İş ilişkileri söz konusu olduğunda , üretim sürecinde emek ve sermaye arasında kurulan ilişkileri ifade eder. İçinde işe katkıda bulunan kişilere sözleşme adı verilirken, sermayeye katkıda bulunanlar işveren veya işveren adı altında biliniyor. İşçi gerçek bir kişi olurken, işveren hem fiziksel hem de yasal bir figür olabilir. Şu anda, bu tür bir ilişki, ilgili iki tarafın resmi olarak özgür olduğu bir iş sözleşmesi ile düzenlenmektedir. Terimin günümüzde yapılan bir başka kullanımı, işyerinde iki veya daha fazla kişi arasında oluşabilecek bağı ifade etmektir.
Şu anda toplumda, iş ilişkileri, her iki tarafın hem haklarını hem de yükümlülüklerini şart koşmaktan sorumlu olan iş sözleşmelerinin kullanılmasıyla düzenlenmektedir. Bunun bir örneği, iş sözleşmesinde, bir işçinin herhangi bir sebep olmaksızın işten çıkarılması halinde tazminata erişim hakkına sahip olacağının belirtilmesidir.
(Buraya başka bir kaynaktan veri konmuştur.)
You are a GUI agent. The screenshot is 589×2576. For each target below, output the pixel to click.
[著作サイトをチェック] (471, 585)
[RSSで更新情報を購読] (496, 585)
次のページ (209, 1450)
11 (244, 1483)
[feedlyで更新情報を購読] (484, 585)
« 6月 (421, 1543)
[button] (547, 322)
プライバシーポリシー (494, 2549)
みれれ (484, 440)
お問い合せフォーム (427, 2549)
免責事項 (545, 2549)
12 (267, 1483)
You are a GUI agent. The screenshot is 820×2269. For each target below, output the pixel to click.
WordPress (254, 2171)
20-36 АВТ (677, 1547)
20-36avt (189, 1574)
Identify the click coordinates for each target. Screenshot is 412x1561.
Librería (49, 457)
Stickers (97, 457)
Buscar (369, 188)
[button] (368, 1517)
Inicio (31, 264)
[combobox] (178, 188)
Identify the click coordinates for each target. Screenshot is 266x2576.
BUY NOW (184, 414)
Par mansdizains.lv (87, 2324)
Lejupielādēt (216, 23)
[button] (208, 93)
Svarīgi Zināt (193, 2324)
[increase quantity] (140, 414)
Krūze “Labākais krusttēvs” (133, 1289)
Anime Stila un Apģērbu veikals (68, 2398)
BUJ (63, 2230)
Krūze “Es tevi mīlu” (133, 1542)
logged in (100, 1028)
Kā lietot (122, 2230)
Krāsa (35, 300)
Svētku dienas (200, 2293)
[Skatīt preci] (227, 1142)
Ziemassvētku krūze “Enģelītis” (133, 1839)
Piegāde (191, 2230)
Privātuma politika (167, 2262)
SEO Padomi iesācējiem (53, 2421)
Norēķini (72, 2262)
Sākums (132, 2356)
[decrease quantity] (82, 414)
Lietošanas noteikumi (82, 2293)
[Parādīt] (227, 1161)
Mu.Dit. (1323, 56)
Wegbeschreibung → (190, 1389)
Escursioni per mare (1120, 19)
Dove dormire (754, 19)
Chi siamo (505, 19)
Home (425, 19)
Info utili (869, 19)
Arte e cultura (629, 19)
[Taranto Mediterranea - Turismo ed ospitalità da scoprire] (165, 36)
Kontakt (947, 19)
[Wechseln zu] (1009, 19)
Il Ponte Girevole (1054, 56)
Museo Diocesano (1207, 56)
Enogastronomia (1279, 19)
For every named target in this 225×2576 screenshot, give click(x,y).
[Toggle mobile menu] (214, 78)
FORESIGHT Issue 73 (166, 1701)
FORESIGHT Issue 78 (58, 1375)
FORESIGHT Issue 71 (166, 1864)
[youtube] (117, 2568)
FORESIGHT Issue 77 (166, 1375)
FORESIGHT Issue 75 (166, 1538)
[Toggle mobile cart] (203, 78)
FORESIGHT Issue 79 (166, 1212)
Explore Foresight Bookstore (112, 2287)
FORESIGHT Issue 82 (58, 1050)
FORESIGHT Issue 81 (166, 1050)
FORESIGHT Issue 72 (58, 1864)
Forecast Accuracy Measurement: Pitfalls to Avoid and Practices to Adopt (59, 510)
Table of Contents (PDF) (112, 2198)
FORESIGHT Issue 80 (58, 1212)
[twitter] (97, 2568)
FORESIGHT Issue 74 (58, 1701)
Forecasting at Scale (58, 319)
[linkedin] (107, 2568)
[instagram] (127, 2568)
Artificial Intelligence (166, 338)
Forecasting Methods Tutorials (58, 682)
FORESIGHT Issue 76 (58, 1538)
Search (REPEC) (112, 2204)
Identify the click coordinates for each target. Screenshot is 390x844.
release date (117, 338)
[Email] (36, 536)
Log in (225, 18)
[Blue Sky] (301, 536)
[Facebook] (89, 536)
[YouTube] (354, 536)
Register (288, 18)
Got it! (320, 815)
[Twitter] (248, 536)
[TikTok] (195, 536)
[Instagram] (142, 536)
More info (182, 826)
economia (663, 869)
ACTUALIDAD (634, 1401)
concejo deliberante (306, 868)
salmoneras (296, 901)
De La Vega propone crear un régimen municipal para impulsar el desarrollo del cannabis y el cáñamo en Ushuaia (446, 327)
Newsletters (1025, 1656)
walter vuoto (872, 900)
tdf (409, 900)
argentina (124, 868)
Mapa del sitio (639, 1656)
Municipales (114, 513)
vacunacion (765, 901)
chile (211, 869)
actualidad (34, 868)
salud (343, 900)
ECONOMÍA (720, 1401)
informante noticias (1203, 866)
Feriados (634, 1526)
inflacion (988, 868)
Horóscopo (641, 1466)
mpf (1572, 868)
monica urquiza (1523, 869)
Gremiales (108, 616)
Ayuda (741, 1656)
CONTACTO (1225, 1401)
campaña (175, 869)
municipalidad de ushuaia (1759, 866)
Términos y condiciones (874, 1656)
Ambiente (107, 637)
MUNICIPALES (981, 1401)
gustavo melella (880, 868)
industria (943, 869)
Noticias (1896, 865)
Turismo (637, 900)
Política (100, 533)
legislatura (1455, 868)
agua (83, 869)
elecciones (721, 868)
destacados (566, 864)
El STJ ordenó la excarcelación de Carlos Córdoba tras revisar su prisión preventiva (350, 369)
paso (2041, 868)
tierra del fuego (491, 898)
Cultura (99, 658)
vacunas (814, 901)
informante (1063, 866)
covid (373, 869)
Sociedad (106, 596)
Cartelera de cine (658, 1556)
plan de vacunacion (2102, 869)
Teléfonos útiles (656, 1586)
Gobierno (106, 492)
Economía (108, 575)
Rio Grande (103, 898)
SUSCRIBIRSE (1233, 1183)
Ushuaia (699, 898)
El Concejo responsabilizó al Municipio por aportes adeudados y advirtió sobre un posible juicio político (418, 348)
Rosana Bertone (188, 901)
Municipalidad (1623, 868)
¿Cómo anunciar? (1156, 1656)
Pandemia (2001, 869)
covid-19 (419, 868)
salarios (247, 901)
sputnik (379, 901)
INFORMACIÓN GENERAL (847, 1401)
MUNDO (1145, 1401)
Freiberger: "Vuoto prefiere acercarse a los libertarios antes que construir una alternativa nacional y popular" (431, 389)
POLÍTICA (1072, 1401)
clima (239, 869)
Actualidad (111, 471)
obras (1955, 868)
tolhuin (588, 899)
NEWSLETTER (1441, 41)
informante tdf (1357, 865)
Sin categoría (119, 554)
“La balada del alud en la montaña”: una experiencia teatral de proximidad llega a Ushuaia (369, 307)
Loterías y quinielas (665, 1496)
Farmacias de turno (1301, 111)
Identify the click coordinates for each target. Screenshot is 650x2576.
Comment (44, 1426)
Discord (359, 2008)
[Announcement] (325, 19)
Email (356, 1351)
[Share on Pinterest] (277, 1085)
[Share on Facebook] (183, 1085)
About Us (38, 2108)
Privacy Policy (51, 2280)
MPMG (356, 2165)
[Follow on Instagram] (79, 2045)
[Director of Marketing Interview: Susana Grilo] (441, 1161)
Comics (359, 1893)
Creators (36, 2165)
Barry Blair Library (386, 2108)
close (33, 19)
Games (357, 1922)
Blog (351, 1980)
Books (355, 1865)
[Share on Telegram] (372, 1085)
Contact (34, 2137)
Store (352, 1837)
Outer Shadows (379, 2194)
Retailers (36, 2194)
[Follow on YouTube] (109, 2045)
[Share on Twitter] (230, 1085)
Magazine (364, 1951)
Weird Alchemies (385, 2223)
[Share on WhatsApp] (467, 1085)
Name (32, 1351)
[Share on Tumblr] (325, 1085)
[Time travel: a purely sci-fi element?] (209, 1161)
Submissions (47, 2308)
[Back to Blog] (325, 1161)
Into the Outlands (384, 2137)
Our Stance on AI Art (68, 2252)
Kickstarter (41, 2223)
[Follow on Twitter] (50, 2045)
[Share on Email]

Öte yandan, çalışma ilişkilerinin iki tipte olabileceği de dikkate alınmalıdır ; bireysel veya toplu. Bireysel çalışma ilişkileri, izole bir çalışanın işvereni veya doğrudan patronu ile kurduğu ilişkilerdir. Toplu iş ilişkilerinde ise, işçileri işe alan şirket veya kuruluşla temsil etmekle görevli bir sendika kurulur.
Kolektif ilişkiler söz konusu olduğunda, bunlar işçi ile işveren arasında var olan bağımlılık ve itaat durumunu azaltmak amacıyla sunulur. Zira sendikanın kendi şartlarını dayatma ve böylece her iki taraf için adil ve dengeli bir istihdam ilişkisi sağlama konusunda daha fazla ağırlığı olduğu düşünülmektedir.
İş ilişkileri içindeki ayırt edici unsurlardan biri, genel olarak dengesiz olmaları, yani içlerinde her zaman uygun gördüğü şekilde başlatma veya sonlandırma gücüne sahip bazı unsurların olacağı ve çalışanı işe alan kişinin o olacağıdır. İşleyebilmesi için üretim araçlarını sağlayan. İşçi ilişkileri çoğu zaman sorunlu hale gelir, genellikle işveren bu gücü istismar edici işgücü uygulamalarını gerçekleştirmek için aşırı bir şekilde kendi yararına kullandığında.